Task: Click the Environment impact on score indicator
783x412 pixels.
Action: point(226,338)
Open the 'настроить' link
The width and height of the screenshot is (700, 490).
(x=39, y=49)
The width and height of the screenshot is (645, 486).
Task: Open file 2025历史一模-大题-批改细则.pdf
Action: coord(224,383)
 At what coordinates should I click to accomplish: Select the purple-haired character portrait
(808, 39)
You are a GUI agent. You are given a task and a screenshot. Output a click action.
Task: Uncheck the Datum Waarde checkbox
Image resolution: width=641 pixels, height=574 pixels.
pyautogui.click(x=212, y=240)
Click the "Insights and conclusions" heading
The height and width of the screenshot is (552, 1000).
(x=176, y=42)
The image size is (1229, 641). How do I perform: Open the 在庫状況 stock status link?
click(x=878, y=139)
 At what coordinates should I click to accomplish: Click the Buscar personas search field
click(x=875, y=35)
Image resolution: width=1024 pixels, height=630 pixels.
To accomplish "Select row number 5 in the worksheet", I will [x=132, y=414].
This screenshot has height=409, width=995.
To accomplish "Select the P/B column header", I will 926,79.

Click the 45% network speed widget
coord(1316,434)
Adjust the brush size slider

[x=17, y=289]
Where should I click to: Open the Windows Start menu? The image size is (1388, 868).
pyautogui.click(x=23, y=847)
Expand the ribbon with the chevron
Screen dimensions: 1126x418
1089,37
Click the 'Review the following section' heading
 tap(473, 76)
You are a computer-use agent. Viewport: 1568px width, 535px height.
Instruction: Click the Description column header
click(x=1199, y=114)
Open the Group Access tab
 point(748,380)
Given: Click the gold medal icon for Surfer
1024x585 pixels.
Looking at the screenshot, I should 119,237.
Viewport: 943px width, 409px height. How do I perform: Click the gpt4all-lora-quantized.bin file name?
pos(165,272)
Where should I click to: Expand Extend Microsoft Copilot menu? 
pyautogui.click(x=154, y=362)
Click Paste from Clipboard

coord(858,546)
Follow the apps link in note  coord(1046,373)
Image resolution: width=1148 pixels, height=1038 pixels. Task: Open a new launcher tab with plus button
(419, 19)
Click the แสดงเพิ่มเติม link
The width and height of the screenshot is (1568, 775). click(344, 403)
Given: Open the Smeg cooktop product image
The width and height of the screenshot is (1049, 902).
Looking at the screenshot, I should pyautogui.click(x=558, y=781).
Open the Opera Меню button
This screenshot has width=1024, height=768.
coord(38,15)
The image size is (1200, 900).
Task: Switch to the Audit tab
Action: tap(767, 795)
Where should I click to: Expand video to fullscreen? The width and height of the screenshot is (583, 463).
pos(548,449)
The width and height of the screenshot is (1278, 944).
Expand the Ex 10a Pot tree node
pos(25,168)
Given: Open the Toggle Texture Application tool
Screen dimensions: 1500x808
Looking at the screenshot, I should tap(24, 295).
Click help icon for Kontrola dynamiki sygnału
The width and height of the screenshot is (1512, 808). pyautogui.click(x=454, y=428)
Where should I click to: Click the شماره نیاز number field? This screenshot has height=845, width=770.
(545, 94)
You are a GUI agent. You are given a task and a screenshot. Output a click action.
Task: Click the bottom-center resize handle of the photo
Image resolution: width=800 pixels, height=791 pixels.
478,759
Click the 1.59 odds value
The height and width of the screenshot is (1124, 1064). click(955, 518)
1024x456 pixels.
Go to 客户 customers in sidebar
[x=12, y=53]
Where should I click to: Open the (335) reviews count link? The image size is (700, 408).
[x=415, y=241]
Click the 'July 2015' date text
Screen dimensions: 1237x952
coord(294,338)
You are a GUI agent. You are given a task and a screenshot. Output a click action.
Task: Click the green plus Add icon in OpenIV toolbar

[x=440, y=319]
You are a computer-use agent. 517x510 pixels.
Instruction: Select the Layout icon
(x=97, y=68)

▬▬▬

Problem ▸ Review the material and copy each line in which the word "computer" appears.

Response to the exercise ▸
You are a computer-use agent. Viewport: 1568px width, 535px height.
You are a computer-use agent. 517x510 pixels.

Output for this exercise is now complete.